SE CONFESÓ
Cómo es la dieta vegetariana que hace Marcela Kloosterboer desde los 8 años
Hay decisiones que se toman de grandes y otras que aparecen casi de manera instintiva, cuando todavía ni siquiera se entiende del todo por qué se sienten tan fuertes. Algo así le ocurrió a Marcela Kloosterboer, que sorprendió al hablar de una elección personal que hizo cuando apenas era una nena y que, más de treinta años después, sigue sosteniendo con absoluta convicción.
La actriz pasó por Otro día perdido y, en medio de la charla, reveló un aspecto muy íntimo de su vida que llamó la atención incluso de quienes la siguen desde hace años. “Tengo 42 años y soy vegetariana desde los 8 años”, contó, dejando en claro el orgullo que siente por haber mantenido esa postura desde tan chica.
Lejos de presentarlo como una moda o una tendencia actual, Marcela explicó que todo nació de manera muy natural y espontánea, incluso antes de tener demasiada información sobre el tema. Según recordó, desde pequeña ya sentía una conexión especial con los animales y una necesidad de protegerlos.
“Yo sin saberlo mucho, ya defendía a los animales. Imaginate que ni sabía cómo se pronunciaba la palabra vegetariana”, expresó entre risas, al recordar aquellos primeros años donde empezaba a construir una mirada distinta sobre el consumo y el vínculo con los animales.
La actriz también habló de las dificultades que existían en aquella época para sostener una alimentación vegetariana, sobre todo porque no había tanta información disponible como sucede actualmente. Y lo contó con total honestidad y humor. “Vivía a arroz, pizza, huevo y pastas”, admitió, describiendo cómo eran sus comidas durante la infancia y adolescencia mientras intentaba sostener esa decisión que había tomado siendo muy chica.
Con el paso de los años, Marcela Kloosterboer comenzó a investigar más profundamente sobre nutrición, hábitos de consumo y bienestar animal.
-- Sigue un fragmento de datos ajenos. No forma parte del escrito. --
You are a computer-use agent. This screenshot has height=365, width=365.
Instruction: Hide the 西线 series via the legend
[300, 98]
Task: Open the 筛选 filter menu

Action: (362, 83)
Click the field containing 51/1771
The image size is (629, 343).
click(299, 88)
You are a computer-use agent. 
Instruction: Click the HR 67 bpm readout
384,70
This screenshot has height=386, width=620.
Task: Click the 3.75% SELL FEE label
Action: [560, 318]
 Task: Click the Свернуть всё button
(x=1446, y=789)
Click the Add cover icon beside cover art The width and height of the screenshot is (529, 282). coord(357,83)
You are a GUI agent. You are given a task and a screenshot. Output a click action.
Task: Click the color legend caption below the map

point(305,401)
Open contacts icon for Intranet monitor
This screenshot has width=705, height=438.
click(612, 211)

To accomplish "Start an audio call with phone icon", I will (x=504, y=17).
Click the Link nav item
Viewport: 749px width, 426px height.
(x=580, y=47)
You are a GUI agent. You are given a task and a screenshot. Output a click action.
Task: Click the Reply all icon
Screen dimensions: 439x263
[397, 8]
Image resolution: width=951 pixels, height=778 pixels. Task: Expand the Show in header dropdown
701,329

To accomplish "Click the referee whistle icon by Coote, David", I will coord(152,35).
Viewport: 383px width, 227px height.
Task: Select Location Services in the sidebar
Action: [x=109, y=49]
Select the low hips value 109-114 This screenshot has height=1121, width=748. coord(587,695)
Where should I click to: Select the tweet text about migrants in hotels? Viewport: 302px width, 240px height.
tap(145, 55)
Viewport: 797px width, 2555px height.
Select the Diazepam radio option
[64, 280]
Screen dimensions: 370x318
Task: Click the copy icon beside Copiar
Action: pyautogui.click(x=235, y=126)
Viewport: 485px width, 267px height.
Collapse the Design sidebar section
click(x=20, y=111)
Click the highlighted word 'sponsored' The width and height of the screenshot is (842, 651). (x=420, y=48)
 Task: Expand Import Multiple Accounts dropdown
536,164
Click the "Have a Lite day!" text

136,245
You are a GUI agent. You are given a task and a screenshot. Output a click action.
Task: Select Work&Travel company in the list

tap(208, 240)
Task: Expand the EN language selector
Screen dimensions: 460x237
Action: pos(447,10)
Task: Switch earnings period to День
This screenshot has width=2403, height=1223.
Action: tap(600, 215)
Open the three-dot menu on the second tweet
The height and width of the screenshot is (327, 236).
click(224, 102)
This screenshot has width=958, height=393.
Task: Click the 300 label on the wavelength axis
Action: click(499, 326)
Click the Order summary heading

Esa búsqueda personal hizo que su postura evolucionara mucho más allá de la comida y se transformara en una verdadera filosofía de vida.
“Ya de más grande comencé a investigar un poco más y cambié mi alimentación. Hay derivados animales que no consumo, dejé las cosas testeadas en animales y ya no uso cuero”, explicó durante la entrevista.
Según contó, su intención nunca fue imponerle nada a nadie ni mostrarse desde un lugar extremo. Por el contrario, aseguró que fue aprendiendo de manera gradual y modificando hábitos a medida que incorporaba nueva información.
Sin embargo, hay algo que, según sus propias palabras, nunca cambió desde aquella decisión que tomó cuando era apenas una nena: el deseo de reducir el daño hacia los animales y vivir de una manera más consciente y coherente con sus convicciones.
Con sinceridad y sin discursos grandilocuentes, la actriz dejó ver una faceta mucho más íntima y personal, ligada a valores que la acompañan desde hace más de tres décadas y que siguen formando parte central de su identidad.